Jonge leeftijd & BRCA1/2 is risicofactor voor contralaterale borstkanker

De leeftijd op het moment van diagnose van een eerste borsttumor is een risicofactor voor het krijgen van contralaterale borstkanker onder vrouwen die drager zijn van een BRCA1- of BRCA2-mutatie. Het grootste risico lopen vrouwen met een BRCA1/2-mutatie die op jonge leeftijd zijn gediagnosticeerd en een familiegeschiedenis hebben van borstkanker. Dat blijkt uit een prospectieve analyse van Alexandra van den Broek (NKI-AVL) en collega’s van andere medische centra in samenwerking met IKNL. Gelet op het beschikbare bewijs dienen leeftijdspecifieke risicoschattingen volgens de onderzoekers opgenomen te worden in de begeleiding van deze patiënten.  

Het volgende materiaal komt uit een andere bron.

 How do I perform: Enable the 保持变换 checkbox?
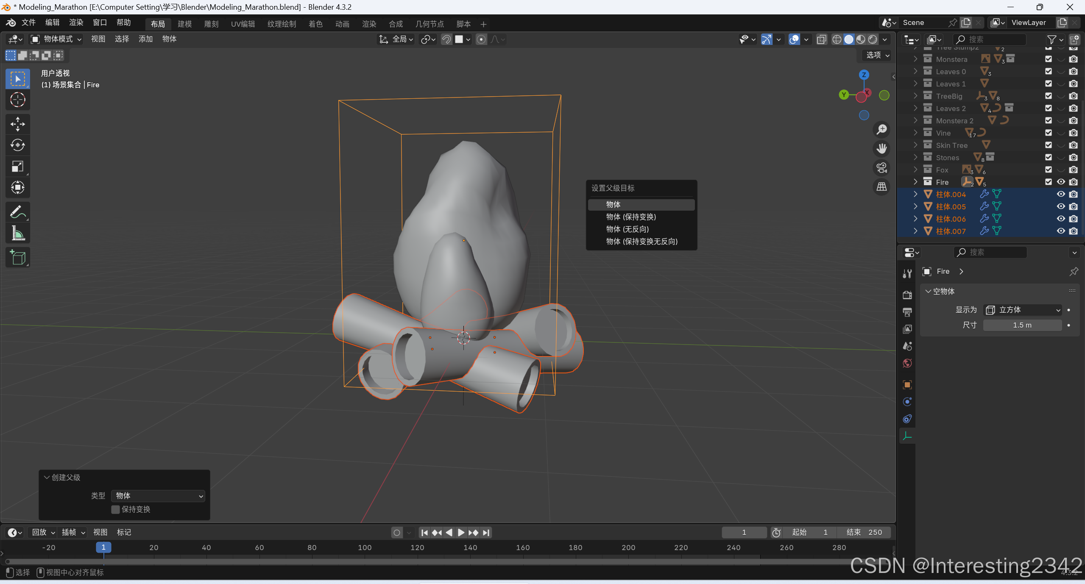(x=115, y=509)
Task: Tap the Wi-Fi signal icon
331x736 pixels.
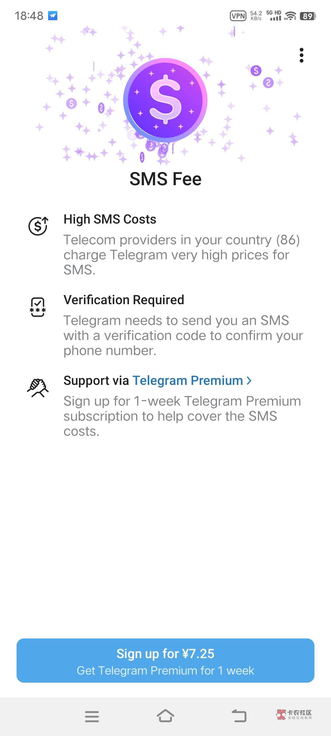Action: click(x=290, y=16)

De studie werd uitgevoerd aan de hand van gegevens van een groep van 6.294 patiënten met invasieve borstkanker jonger dan 50 jaar die tussen 1970 en 2003 werden gediagnosticeerd en behandeld in tien Nederlandse centra en die getest waren op de meest voorkomende BRCA1- en BRCA2-mutaties. De bevindingen van de onderzoekers zijn weergegeven in absolute en relatieve risico's; in de analyse werd rekening gehouden met het risico van onder andere het ontwikkelen van een metastase voor borstkanker. 

Uitkomsten studie 
Na een mediane follow-up van 12,5 jaar werd bij 578 patiënten contralaterale borstkanker (CBC) waargenomen in de studiepopulatie. Het risico op contralaterale borstkanker was bij dragers van een BRCA1- en BRCA2-mutatie 2 tot 3 maal hoger dan voor niet-dragers (risicoverhouding 3,31 respectievelijk 2,17). Het 10-jaars cumulatieve risico voor contralaterale borstkanker waren 21,1% voor dragers van BRCA1 en 10,8% voor BRCA2-dragers en 5,1% voor niet-dragers. 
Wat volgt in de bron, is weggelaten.